The survey was launched at the ABA annual meeting here this week. It was introduced by the project’s co-chairmen, Michael Hancock, a partner at the Paris-based law firm Salans, and Michael Geist, professor at the University of Ottawa.
The survey will reach out to businesses in at least 25 countries. It will include financial institutions, retailers and manufacturers, as well as Internet software and hardware companies. Results will be published before the end of the year.
Michael Hancock, who is co-chairman of the ICC task force on jurisdiction and applicable law, said: “We expect the survey to be useful to governments as they draw up international treaties governing the Internet. It will help them to make sure that the Internet’s enormous business potential is preserved.”
The survey will also provide companies with a benchmark for gauging the risk of doing business online. It also focuses on Internet risk, approaches to online contracting and that use of alternative dispute resolution mechanisms.

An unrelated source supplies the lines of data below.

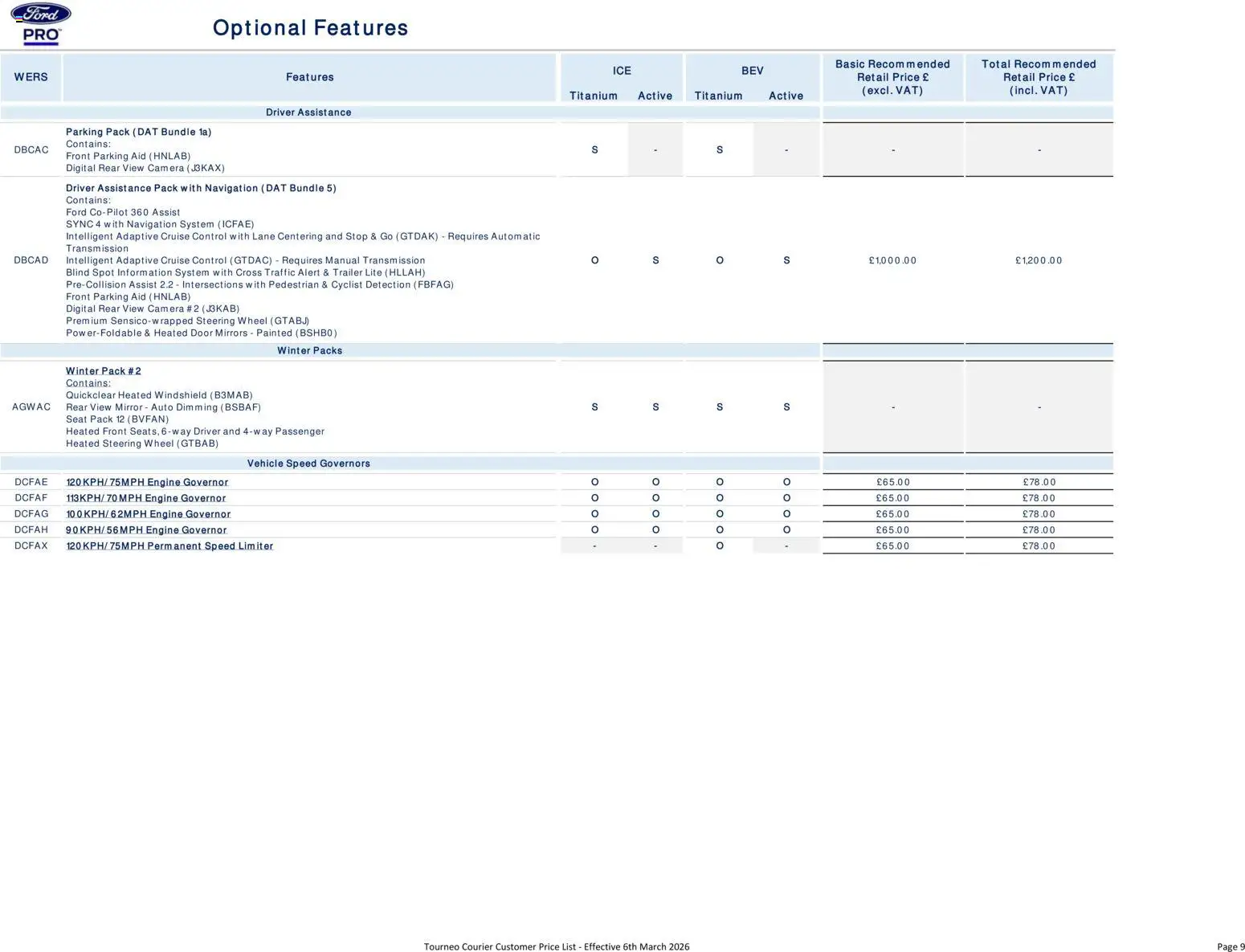Open the Winter Pack #2 link
Image resolution: width=1245 pixels, height=952 pixels.
103,371
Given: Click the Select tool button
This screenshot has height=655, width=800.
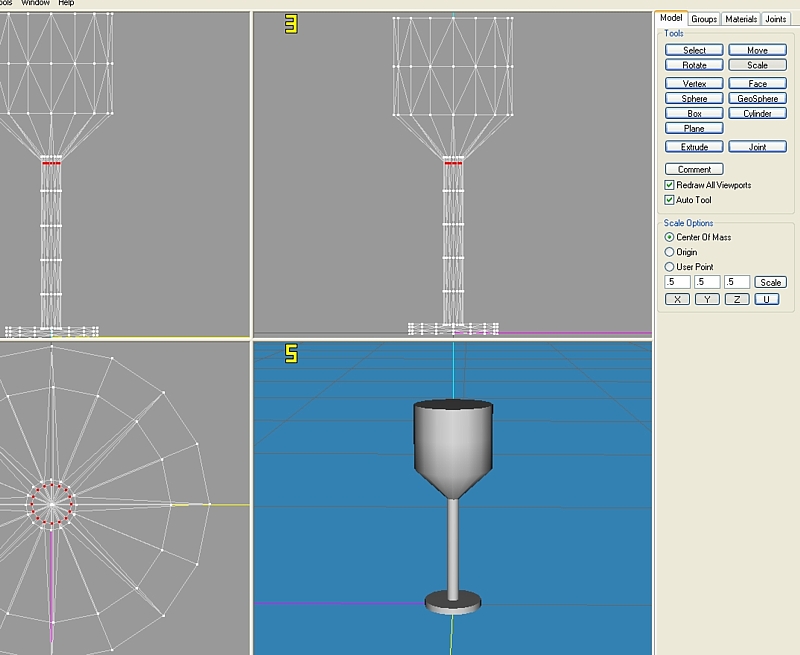Looking at the screenshot, I should (694, 50).
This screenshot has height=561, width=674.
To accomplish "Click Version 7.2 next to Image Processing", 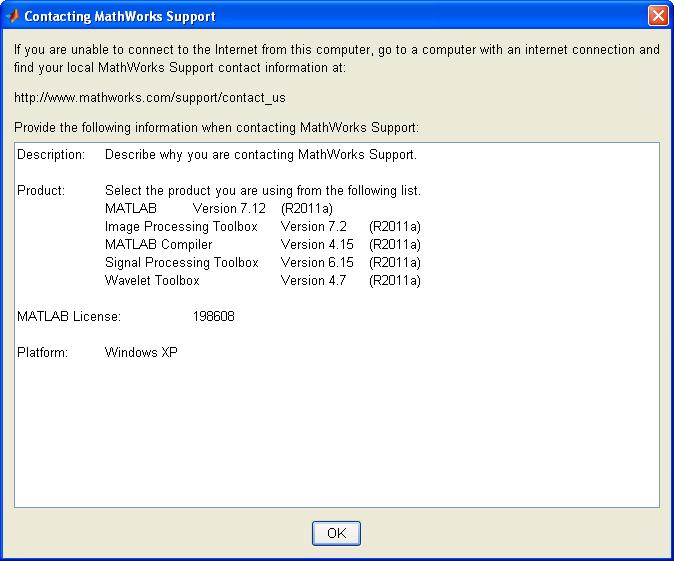I will (x=313, y=227).
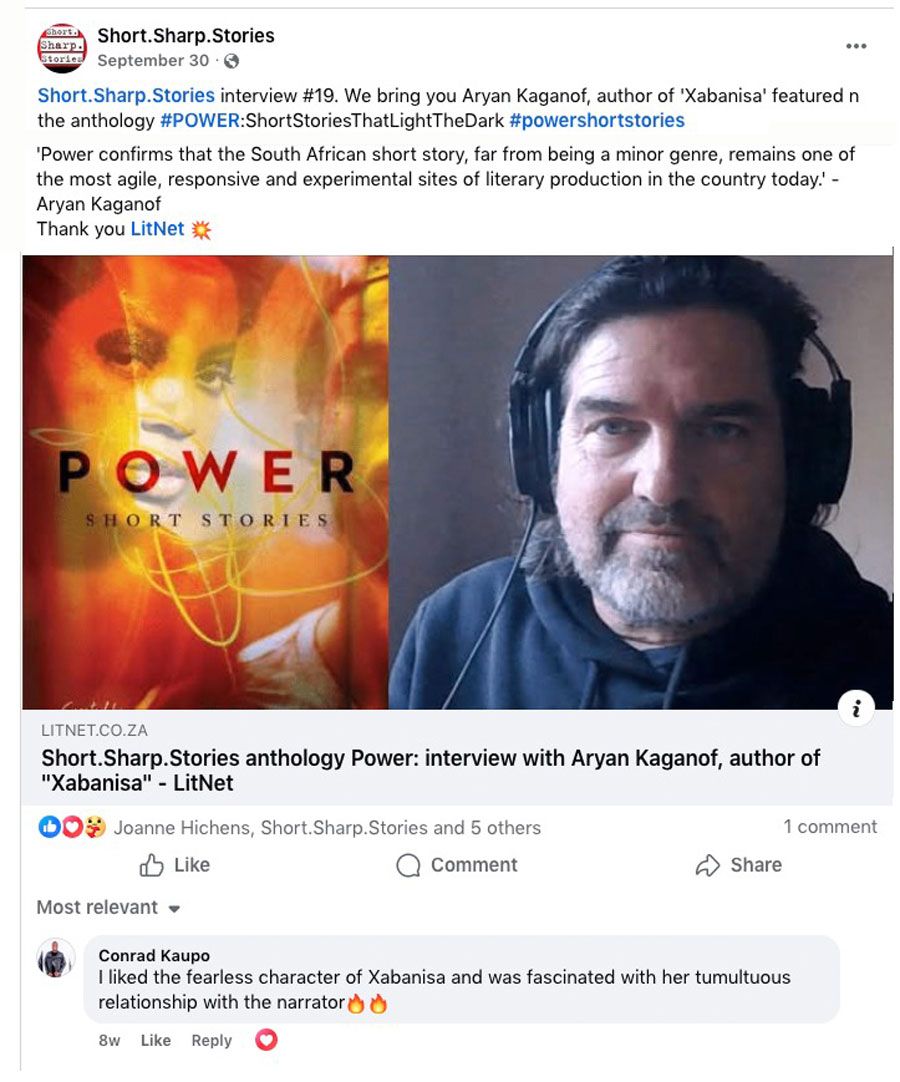Image resolution: width=900 pixels, height=1082 pixels.
Task: Open the #powershortstories hashtag
Action: coord(597,121)
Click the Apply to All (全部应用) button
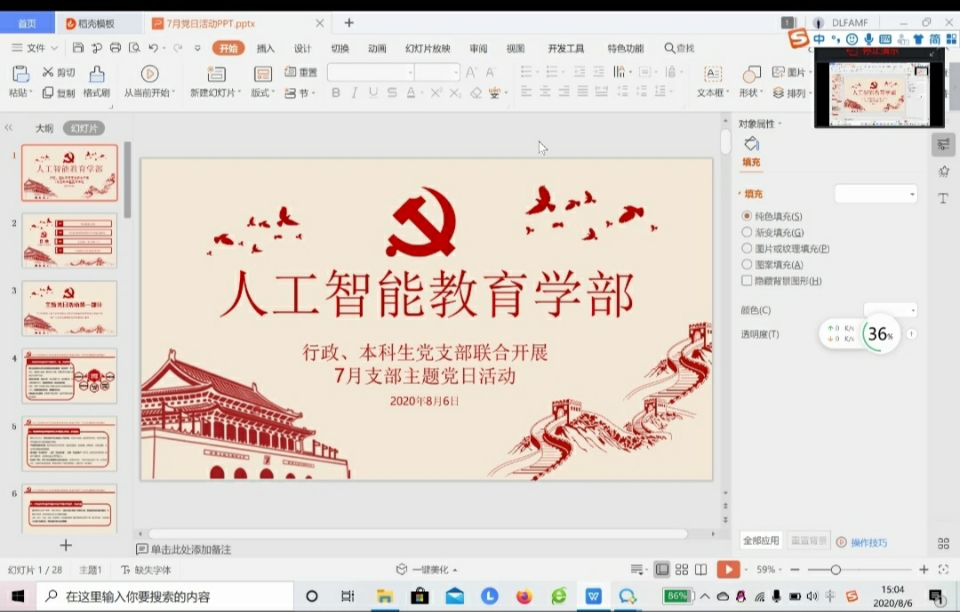The height and width of the screenshot is (612, 960). (760, 541)
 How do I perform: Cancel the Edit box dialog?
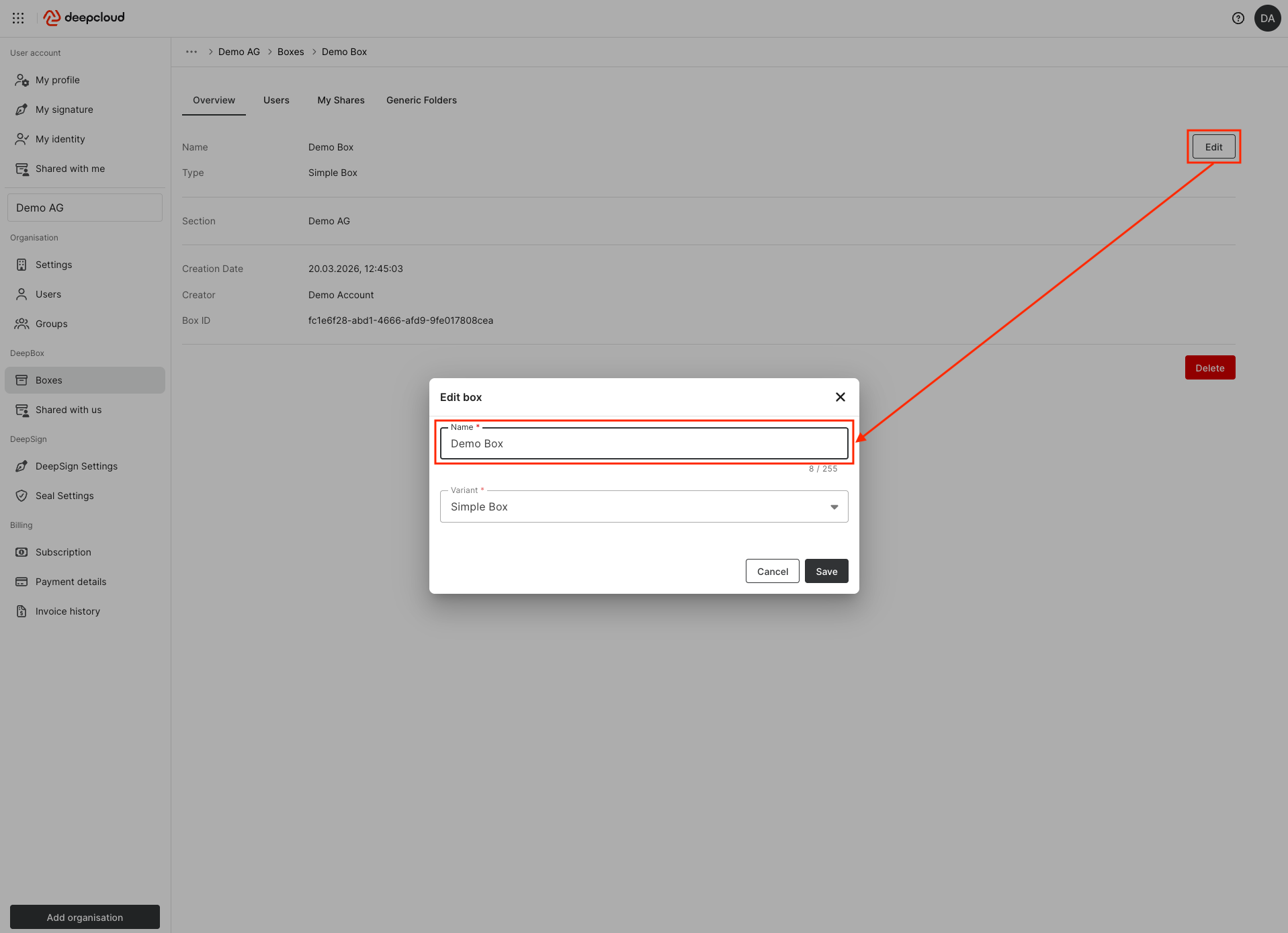pyautogui.click(x=772, y=572)
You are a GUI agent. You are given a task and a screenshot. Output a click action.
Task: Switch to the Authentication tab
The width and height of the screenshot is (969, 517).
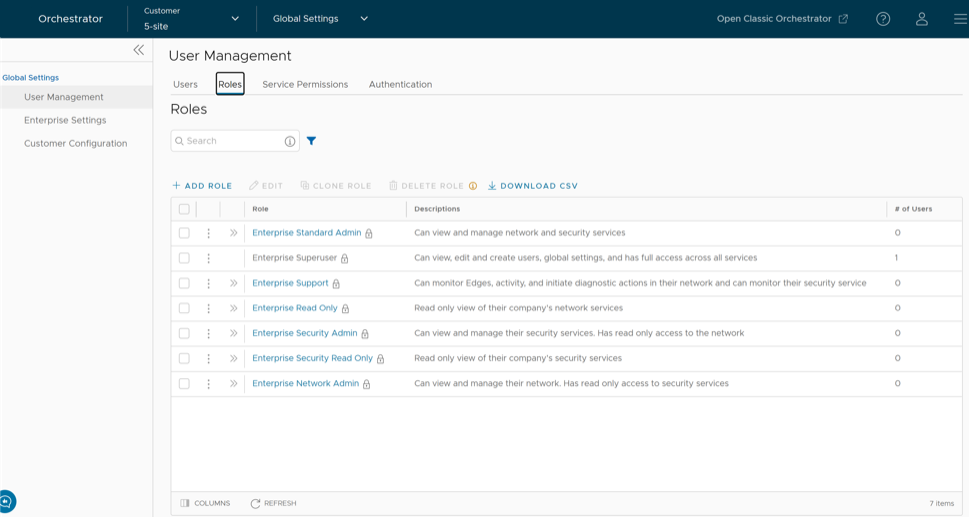(x=400, y=84)
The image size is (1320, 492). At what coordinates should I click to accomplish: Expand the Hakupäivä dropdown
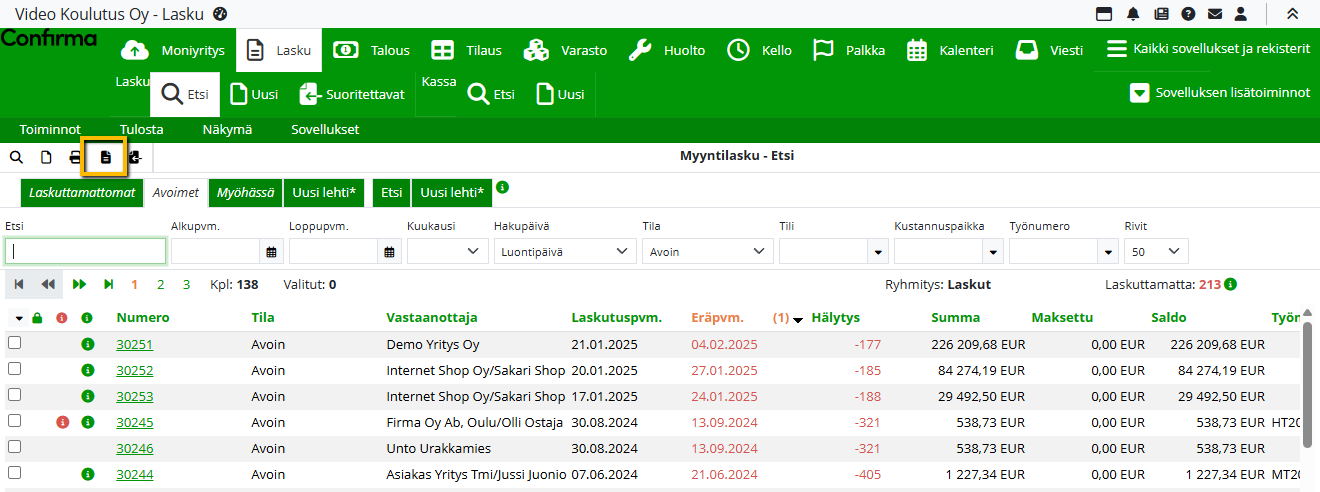[564, 252]
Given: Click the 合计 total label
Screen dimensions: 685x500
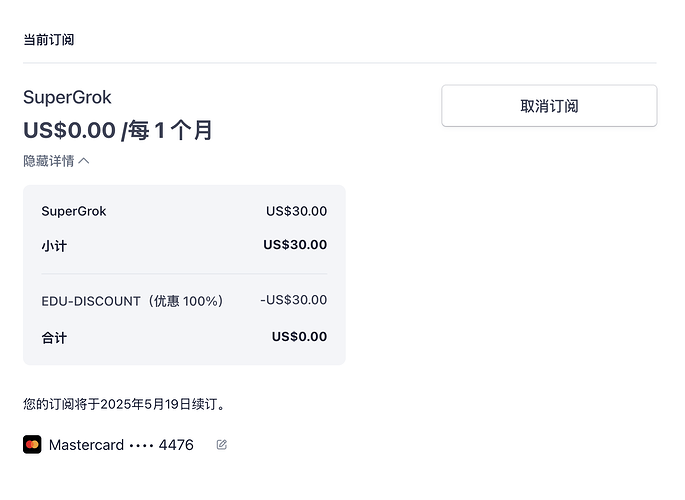Looking at the screenshot, I should [54, 338].
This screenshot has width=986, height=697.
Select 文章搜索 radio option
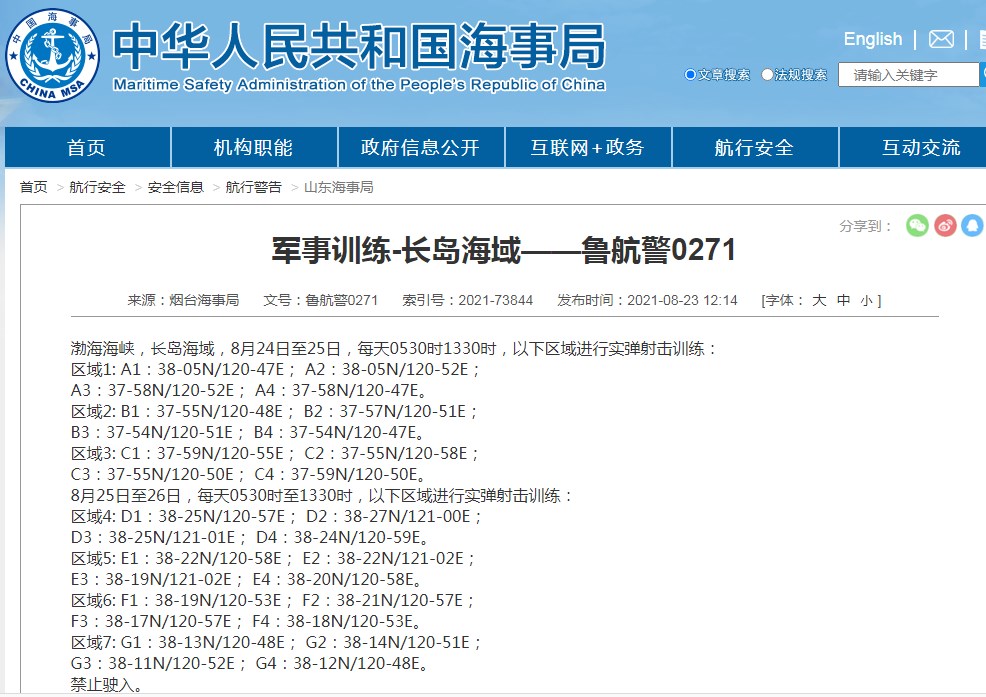coord(690,75)
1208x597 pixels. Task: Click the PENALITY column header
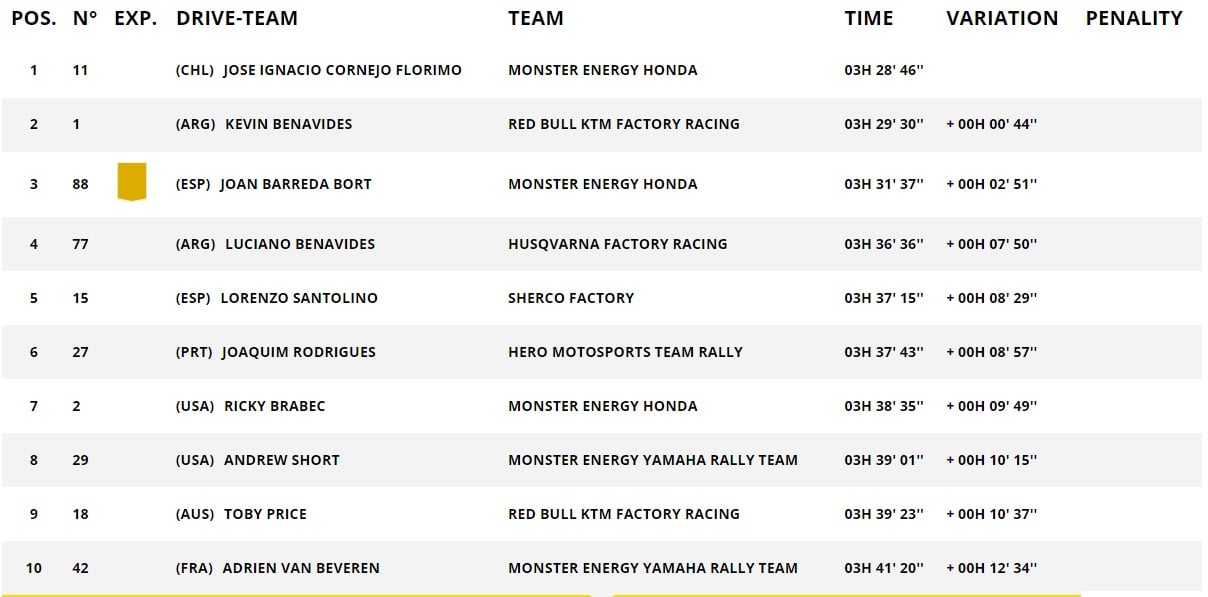tap(1134, 18)
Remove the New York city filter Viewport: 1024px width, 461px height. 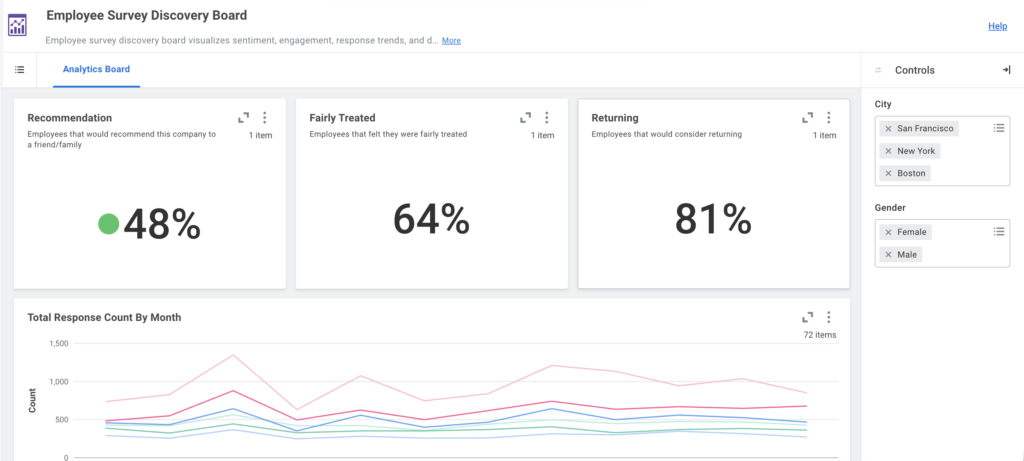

“This is the largest and most comprehensive global survey ever conducted on Internet jurisdiction issues,” said Jonas Astrup, ICC policy manager. Key questions were directed at establishing whether companies view conducting business online as harder or easier from a legal perspective – and whether matters would get better or worse by the end of 1995.
The survey will be conducted up to the end of September. First data are expected in late October or early November, timed to coincide with progress on the draft Hague convention on jurisdiction and enforcement of foreign judgments in civil and commercial matters.
In a similar survey earlier this year, ICC established that jurisdiction issues are having an effect on business decisions. An unexpectedly high proportion of companies said they were dissuaded from going ahead with international contracts because of doubts about which national courts would resolve any dispute.